Goodwin emigrated to the UK as Ann Marie Roberts during the 1970s, fresh out of St Joseph's Convent. Her plan was to become a chemist, then an accountant, but changed paths in her late 20s to study journalism at the Polytechnic of Central London. She went on to work as a researcher on the Education Unit of the BBC. One of the series she worked on took her to Kenya to do an educational series on life in the African country. It was a tool to help English children understand that Africa wasn't just one thing—demonstrating the transformative potential of film and TV.
By the early 2000s she had left the BBC, having passed through the Social Programme Unit, the Natural History Unit, and the News and Current Affairs Unit as a producer/director at the prestigious UK broadcast company.
Goodwin, now 53, is currently producer/director of a work in progress called Shoeshine Girls. It is a documentary about women in Bolivia who scrape a living on the streets by shining shoes. The film is being made by Woolfcub, a small production company with which she made the film The Cable last year. (Tasters, excerpts longer than trailers, for both films are on the movie sharing website Vimeo.)

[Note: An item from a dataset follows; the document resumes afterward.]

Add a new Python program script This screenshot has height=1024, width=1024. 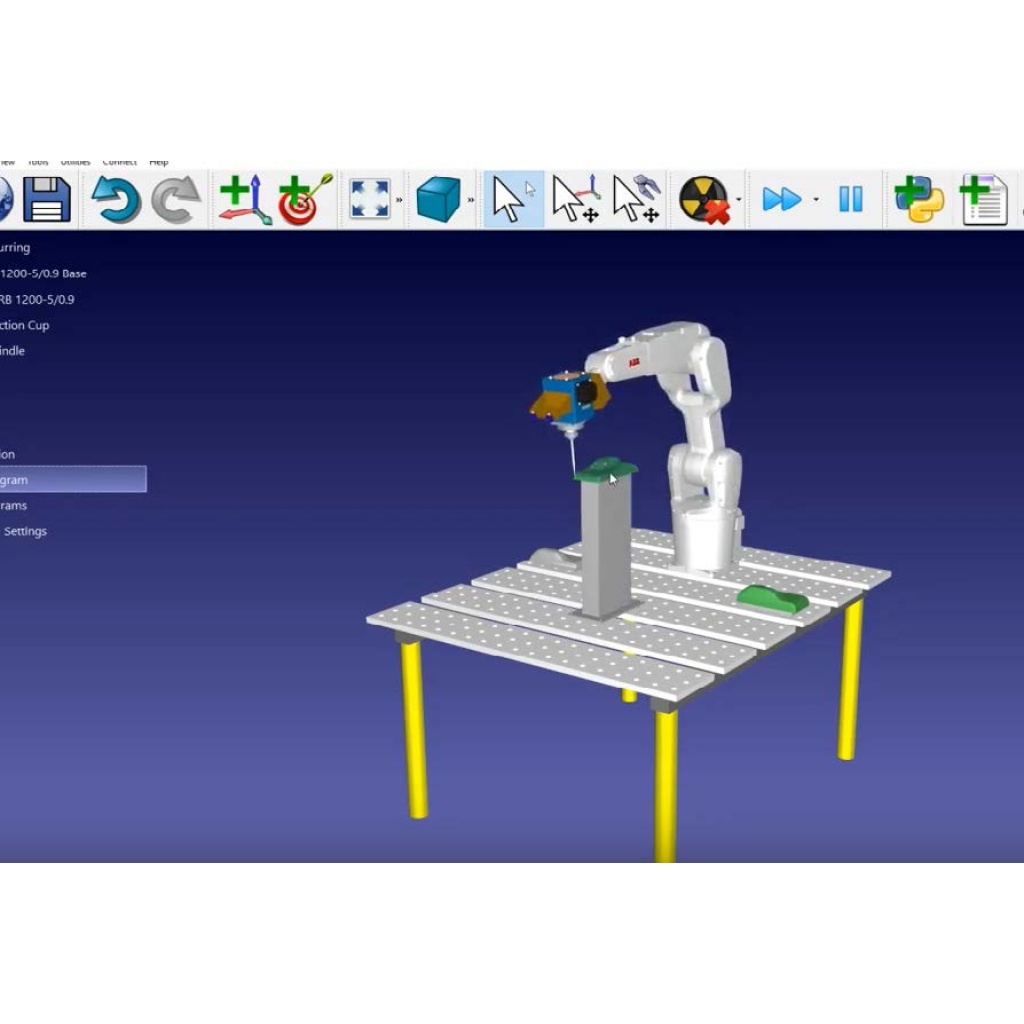pos(918,198)
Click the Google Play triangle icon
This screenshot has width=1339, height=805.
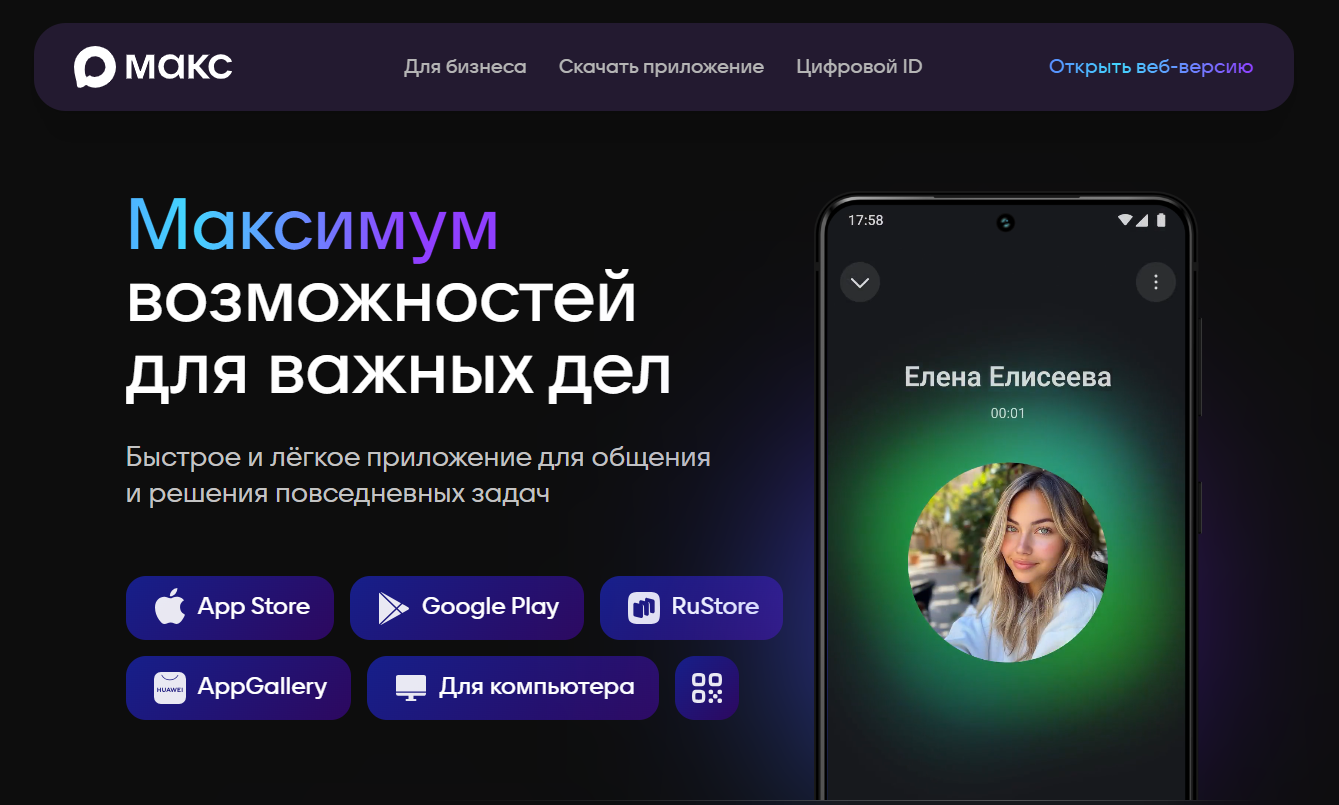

This is the kind of programme she wants to make more of, but says TV now is dominated by series like Temptation Island and her biggest hit, Caribbean Cops. Both reality shows, Temptation Island put couples on an island surrounded by tempting singles; while Caribbean Cops was a look at the daily work of police in the Caribbean islands of St Lucia, Trinidad and Jamaica. Both were smash hits and Caribbean Cops is still in syndication.
"When I'm feeling generous about my career I would say these programmes fill a role. They allow us to think whether we would behave that way, to put ourselves in that person's shoes and think about what we would be willing to live with, allow, tolerate, so it still has that spirit of using the medium to educate and inform. When I'm not being so generous I say it pays the bills and allows me to make nice worthy TV for no money," said Goodwin. Shoeshine Girls will bring to light the lives of the Bolivian poor, proving that it is possible to tell stories from Latin America and the Caribbean to European and other audiences, despite gatekeepers who might not encourage the telling of such diverse stories.
To aspiring T&T filmmakers she advised they "get out there and make alliances… Internationally there are swathes of places you can get money. Your job is to get your name in all those places. The days when a broadcaster will fund a programme are gone, gone, gone." Instead, "crowd sourcing" is the new way, getting grants from many different sources, including charities, arts councils and other bodies. In Europe and the UK, she said, such investors recognise the value of artistic endeavour and are willing to put their money where their mouth is.
"You can tell how civilised the place is by how it treats its culture and the arts." She ask of Trinidad and Tobago, "How civilised are you? Profit is not everything. You have to put back. You have to invest" in the arts, culture and film.